Venendo all’attribuzione della potestà legislativa a Roma capitale prevista nei tre disegni di legge nelle materie dell’art. 117, commi 3 e 4, e in deroga (espressa o implicita) alla legislazione della Regione Lazio, esclusa la tutela della salute, si devono rilevare una serie di criticità. Innanzitutto, come già è stato ricordato nel corso delle precedenti audizioni, in relazione al concetto di deroga, si può segnalare che essa non sia più tale se vi è alla sua base un’attribuzione stabile di competenze legislative, come nel caso dei DDL all’esame.

Meccanismi di raccordo e di soluzione delle antinomie si rendono insomma necessari quando dalla deroga si passi alla “regola”, con diversi centri di produzione normativa che insistono su un medesimo ambito.

Ancor più rilevante la notazione per cui l’attribuzione di potestà legislative non potrebbe essere operata che tramite fonte sovraordinata, poiché non si può ritenere che la legge ordinaria possa disporre degli ambiti di competenza sanciti dall’art. 117 Cost. senza violarlo.

Ciò vale per il DDL 514, ma anche per l’attribuzione di competenze a legiferare tramite lo statuto speciale prevista dai DDL 1241/2001, affidata addirittura ad un atto posto in essere da chi eserciterà la competenza, anziché da chi la cede, con un’abdicazione totale al ruolo del legislatore statale oltre che al tono costituzionale del riparto di competenza (4).

Il modello dell’autonomia differenziata, di cui tanto si è discusso nel corso del 2023 e 2024, prevede un’attribuzione di competenze (con la formula di “forme e condizioni ulteriori

di autonomia” che ora i DDL riprendono) affidata dall’art. 116, comma 3, Cost. alle leggi rinforzate di recepimento di intese Stato-Regioni. Tale modello trova i suoi contorni in una precisa norma costituzionale, che contempla un procedimento legislativo aggravato (consultazione degli enti locali interessati, iniziativa regionale, previa intesa, maggioranza assoluta). L’art. 116, comma 3, consente insomma in via derogatoria rispetto all’art. 117 di poter disporre delle relative competenze, e sappiamo quale dibattito questa norma già abbia sollevato. Pensare di introdurre una diversa ipotesi di differenziazione, in ulteriore deroga all’art. 117 Cost., consentendo una de-costituzionalizzazione del riparto di competenza ad opera stavolta di una legge ordinaria o dello statuto capitolino, metterebbe ulteriormente alla prova l’assetto costituzionale delle fonti che regolano i rapporti tra enti territoriali.

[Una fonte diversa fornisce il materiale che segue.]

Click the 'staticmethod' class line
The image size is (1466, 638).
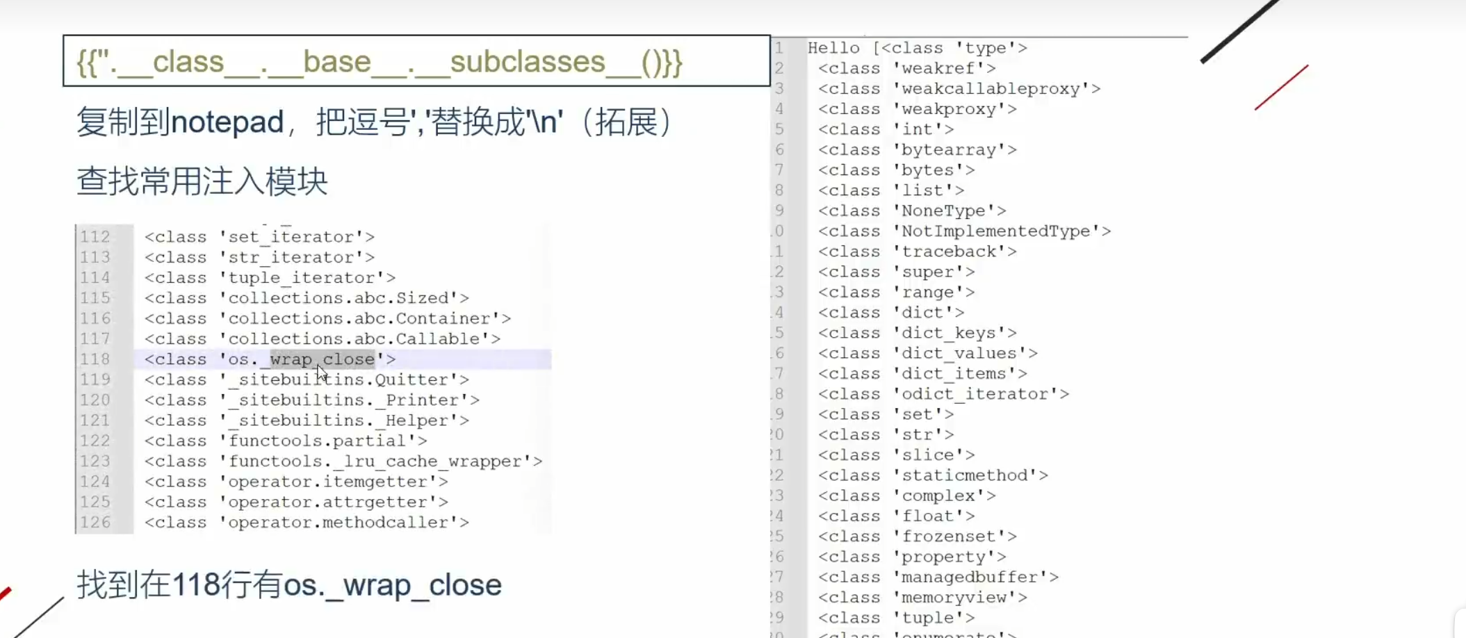(x=933, y=475)
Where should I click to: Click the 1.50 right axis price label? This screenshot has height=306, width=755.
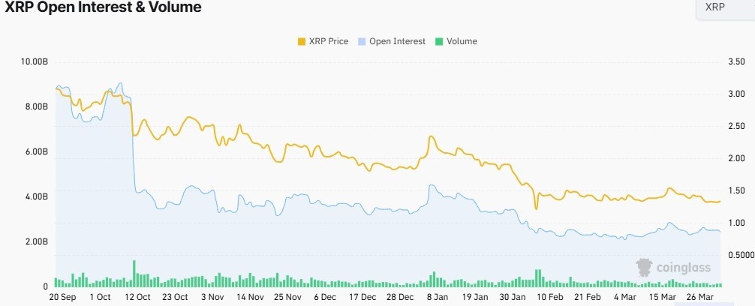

I DDL non intervengono poi sull’art. 116, né per quanto concerne il comma 1, che elenca le Regioni speciali, pur prevedendo espressamente (1241) o implicitamente (514) un’autonomia speciale, né il comma 3, laddove ulteriori forme e condizioni particolari di autonomia sono previste al di fuori di quel modello. Entrambi i profili appaiono significativi elementi di valutazione circa la legittimità costituzionale delle modifiche all’art. 114 Cost. proposte.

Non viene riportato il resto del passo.